3. Can I trace a GraphQL request end-to-end across AppSync and Lambda?
Yes. Enable AWS X-Ray on your AppSync API and on your Lambda functions. X-Ray will produce a unified trace showing time spent in AppSync, each Lambda resolver, and any downstream DynamoDB or HTTP calls. Note that VTL mapping templates are not traced by X-Ray; use field-level CloudWatch logs for template debugging.
4. What is the difference between request-level and field-level logging in AppSync?

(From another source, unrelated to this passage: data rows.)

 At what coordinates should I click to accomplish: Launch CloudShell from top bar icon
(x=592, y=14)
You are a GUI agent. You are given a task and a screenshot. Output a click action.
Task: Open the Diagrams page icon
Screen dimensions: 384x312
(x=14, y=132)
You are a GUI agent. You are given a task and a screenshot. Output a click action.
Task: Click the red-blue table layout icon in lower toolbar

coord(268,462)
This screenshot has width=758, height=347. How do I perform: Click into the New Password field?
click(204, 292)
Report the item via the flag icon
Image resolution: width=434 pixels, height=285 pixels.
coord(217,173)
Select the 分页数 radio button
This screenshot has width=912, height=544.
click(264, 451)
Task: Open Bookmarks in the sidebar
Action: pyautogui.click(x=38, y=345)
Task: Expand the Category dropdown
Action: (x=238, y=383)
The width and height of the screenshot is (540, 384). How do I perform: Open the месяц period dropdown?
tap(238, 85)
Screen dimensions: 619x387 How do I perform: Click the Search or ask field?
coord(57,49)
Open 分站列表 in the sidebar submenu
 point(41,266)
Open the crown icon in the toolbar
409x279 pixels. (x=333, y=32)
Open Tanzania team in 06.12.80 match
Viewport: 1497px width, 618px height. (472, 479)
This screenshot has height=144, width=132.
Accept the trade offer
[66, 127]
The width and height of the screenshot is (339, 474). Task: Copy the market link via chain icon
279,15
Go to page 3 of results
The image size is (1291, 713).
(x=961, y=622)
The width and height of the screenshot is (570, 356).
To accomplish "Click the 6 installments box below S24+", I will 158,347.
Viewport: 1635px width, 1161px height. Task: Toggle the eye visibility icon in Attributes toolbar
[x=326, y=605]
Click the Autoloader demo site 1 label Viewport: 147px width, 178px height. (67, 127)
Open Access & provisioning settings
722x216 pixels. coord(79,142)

Request-level logs capture overall request information: HTTP headers, the full GraphQL query, operation summaries, and subscription registration events. Field-level logs capture per-resolver detail including mapping template inputs and outputs and resolver latency. Field-level logs are much more verbose and produce higher ingestion costs, so use the Error level in production and Debug only during active troubleshooting.
5. How do I monitor real-time GraphQL subscriptions in AppSync?
AppSync emits dedicated subscription metrics to CloudWatch, including ConnectRequests, ConnectSuccess, SubscribeSuccess, ActiveConnections, ActiveSubscriptions, InboundMessageSuccess, and OutboundMessages. These metrics are emitted in the GraphQLAPIId dimension. AWS added these metrics in November 2023. See the official announcement for the full list.